La legge ha dunque previsto il diritto di abitazione (diverso), in passato riconosciuto solo al coniuge unito in matrimonio, anche al partner unito civilmente, alla sopravvenuta morte del partner proprietario della casa oggetto della convivenza.

La norma, infatti, così prescrive: comma 42 della Legge 20 maggio 2016, n. 76 “Salvo quanto previsto dall’articolo 337-sexies del codice civile, in caso di morte del proprietario della casa di comune residenza il convivente di fatto superstite ha diritto di continuare ad abitare nella stessa per due anni o per un periodo pari alla convivenza se superiore a due anni e comunque non oltre i cinque anni.

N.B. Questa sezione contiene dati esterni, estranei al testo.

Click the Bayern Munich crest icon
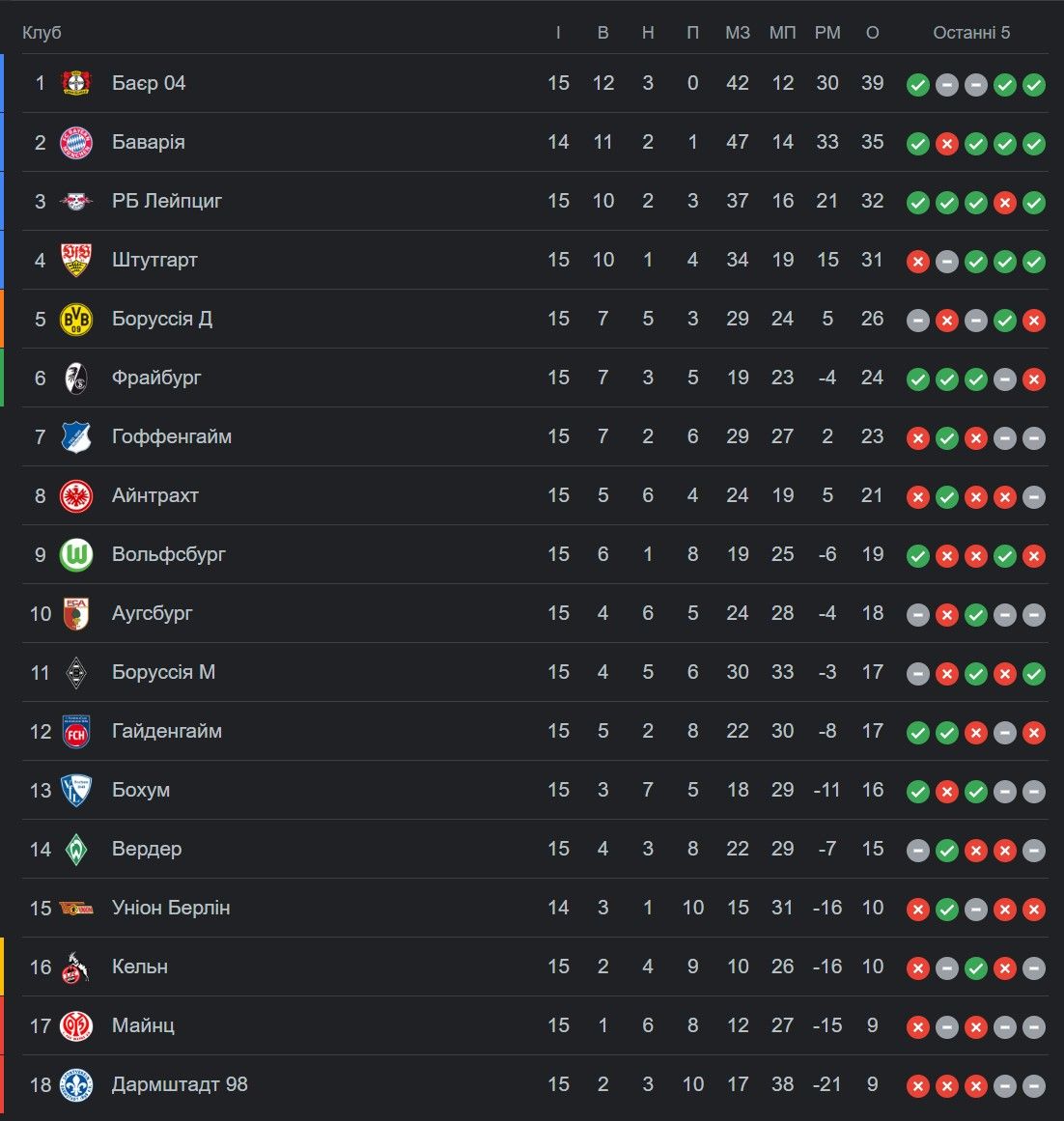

Ove nella stessa coabitino figli minori o figli disabili del convivente superstite, il medesimo ha diritto di continuare ad abitare nella casa di comune residenza per un periodo non inferiore a tre anni”.

La legge 76/2016 risulta, infatti, applicabile esclusivamente a quei rapporti di convivenza che rispettino i requisiti di forma prescritti per il contratto di convivenza di cui ai commi 50 e 51 dell’art. 1.

Diritto di abitazione per le coppie conviventi

Cosa accade invece alle coppie solo conviventi (c.d. more uxorio) che non hanno stipulato nessun patto di convivenza?

Nel caso di specie non esiste una regolamentazione normativa.

A colmare il vuoto legislativo è, però, intervenuta la giurisprudenza.

La Suprema Corte di Cassazione partendo dal presupposto che la convivenza more uxorio è una formazione sociale idonea a dare vita ad un vero e proprio consorzio familiare, riconosce in capo al convivente di fatto una detenzione qualificata dell’immobile destinato a casa familiare.

Tale detenzione qualificata del convivente more uxorio, tuttavia, risulta esercitabile ed opponibile ai terzi finchè permanga il titolo da cui deriva, ossia finché perduri la convivenza more uxorio: venuto meno il titolo, per cessazione volontaria della convivenza, o in seguito al decesso del convivente proprietario dell’immobile, viene meno anche la detenzione qualificata sull’immobile stesso.

La sentenza n. 10377, pronunciata dalla Corte di Cassazione in data 27 aprile 2017 così afferma “al momento del decesso del proprietario dell’immobile, il convivente more uxorio di quest’ultimo non può restare ad oltranza nell’appartamento in cui ha vissuto con il convivente: il diritto a restare nella abitazione non può estendersi oltre il tempo ragionevole per cercare una nuova sistemazione.

In conclusione

In conclusione, dunque, in caso di matrimonio il coniuge superstite ha il diritto vitalizio di abitare la casa coniugale, a prescindere dalle eventuali disposizioni testamentarie di segno contrario, ma non può cedere questo diritto personalissimo a terzi.

In caso di unione civile si applica la legge 76/2016 (c.d. Cirinnà) che prevede un diritto di abitazione di due anni sulla casa di proprietà del convivente deceduto per un periodo pari alla convivenza se superiore a due anni e comunque non oltre i cinque anni.

Se non è stipulato alcunché la convivenza è more uxorio ed il convivente superstite ha diritto a restare nella abitazione soltanto per il tempo ragionevole necessario per cercare una nuova sistemazione.